Saved entries
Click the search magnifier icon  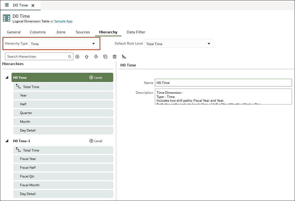click(x=69, y=57)
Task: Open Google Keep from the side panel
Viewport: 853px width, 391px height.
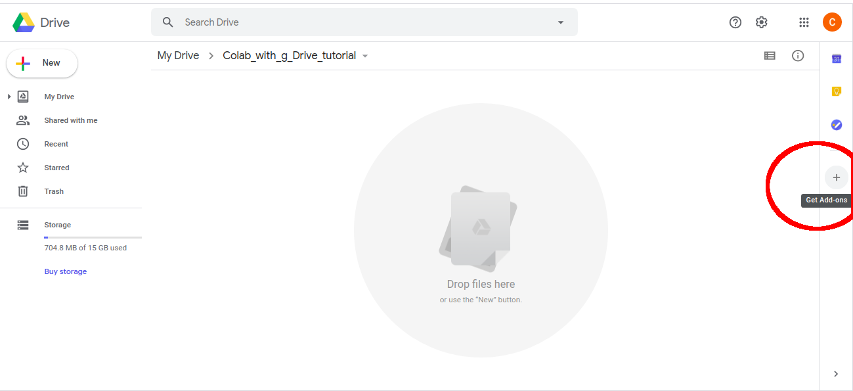Action: 836,91
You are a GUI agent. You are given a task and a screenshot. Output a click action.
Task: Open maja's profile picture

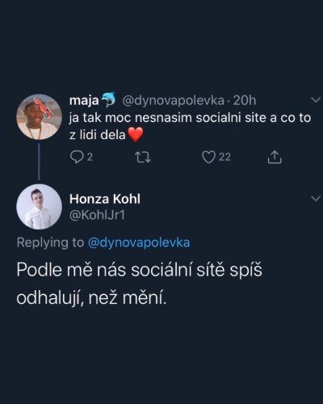tap(40, 116)
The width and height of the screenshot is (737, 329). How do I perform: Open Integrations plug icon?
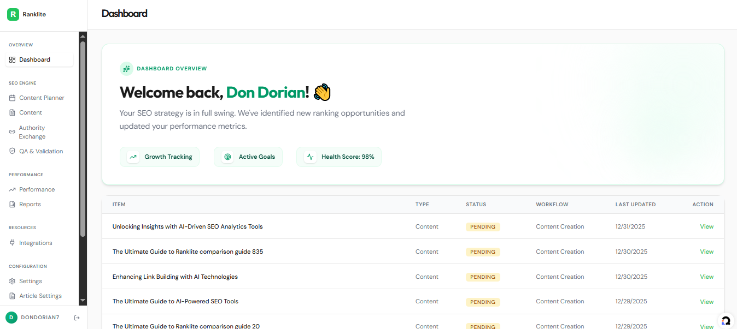[x=12, y=243]
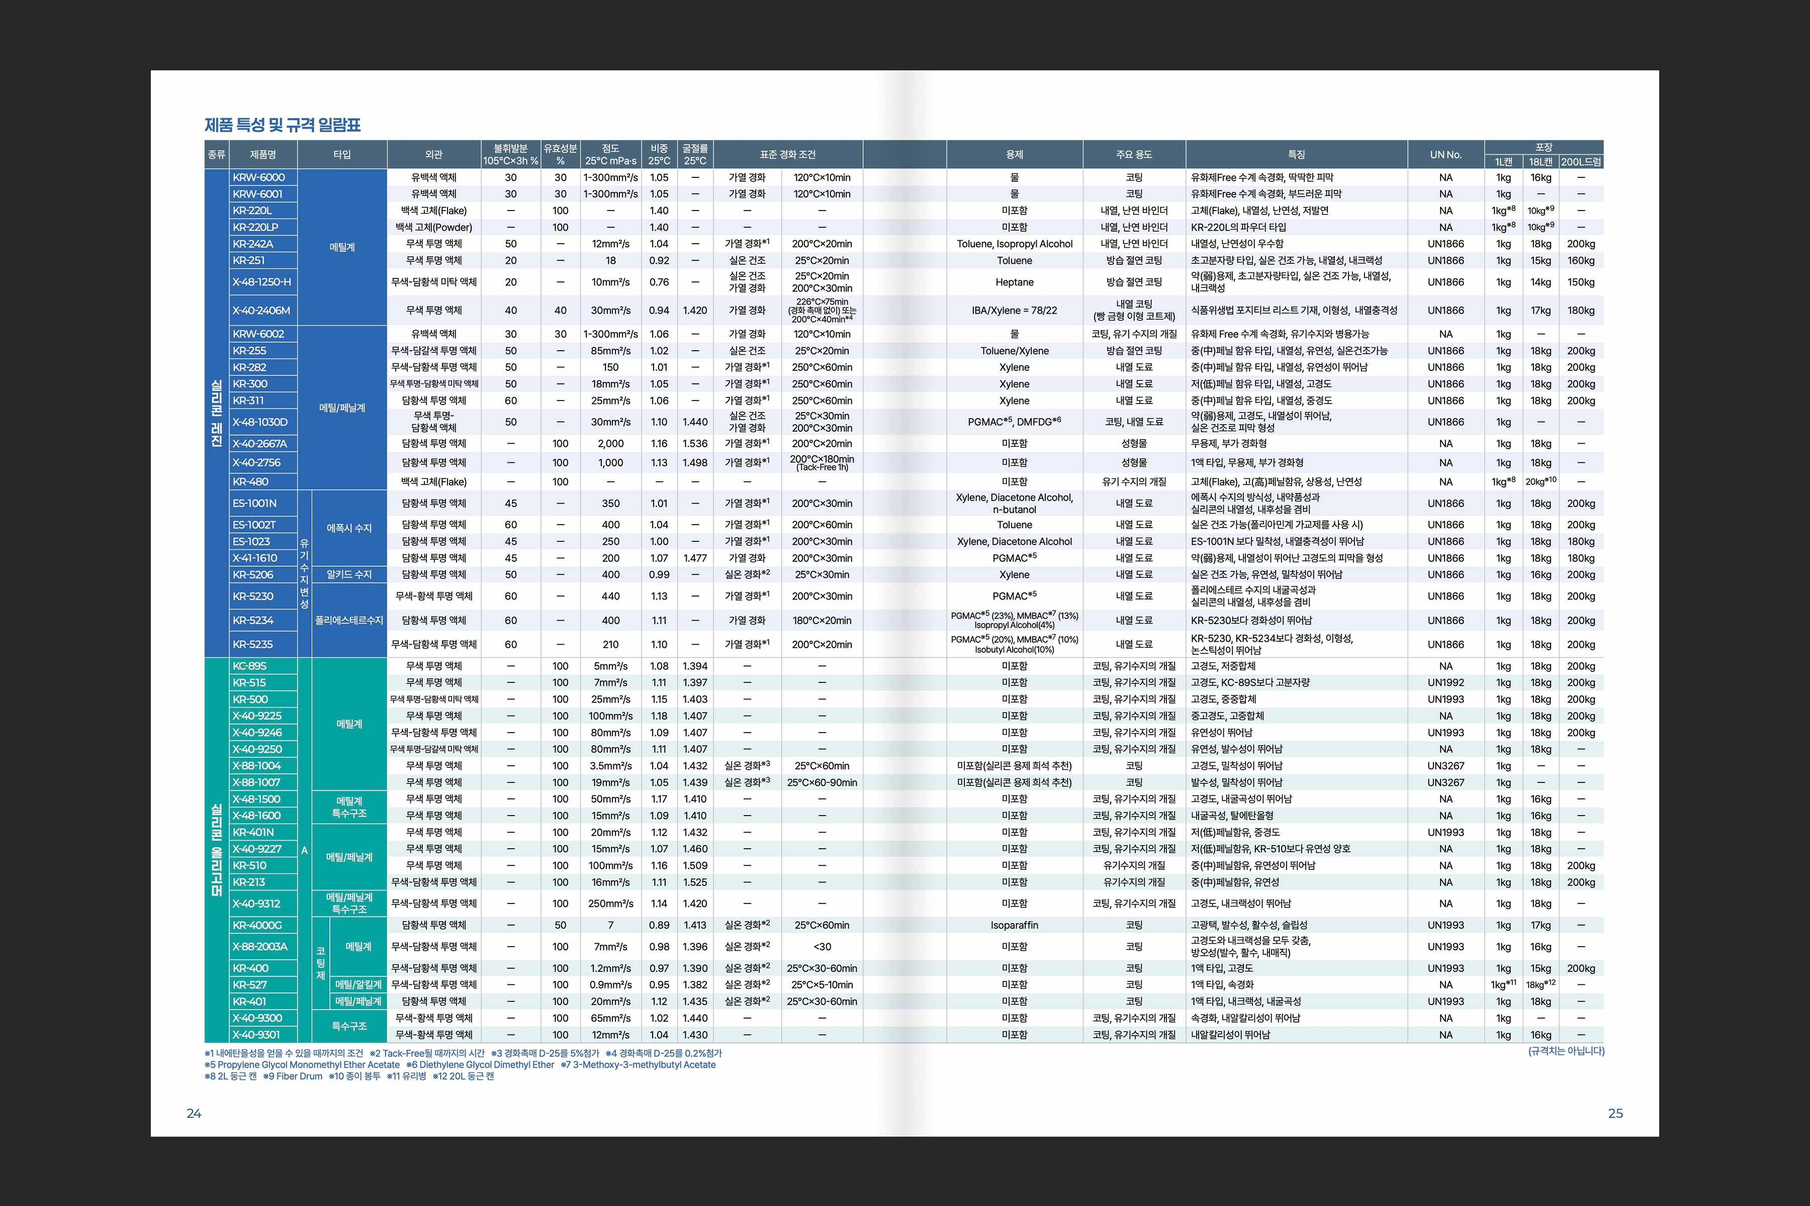Click the 에폭시 수지 type cell

349,528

*SHORT EXERCISE*.
Could you repeat the entries from the line with "You are a GUI" up to and including the line with "tap(40, 116)", word for word? Leave the pictures out of your answer.

*RESPONSE*.
You are a GUI agent. You are given a task and a screenshot. Output a click action.
Task: Open maja's profile picture

tap(40, 116)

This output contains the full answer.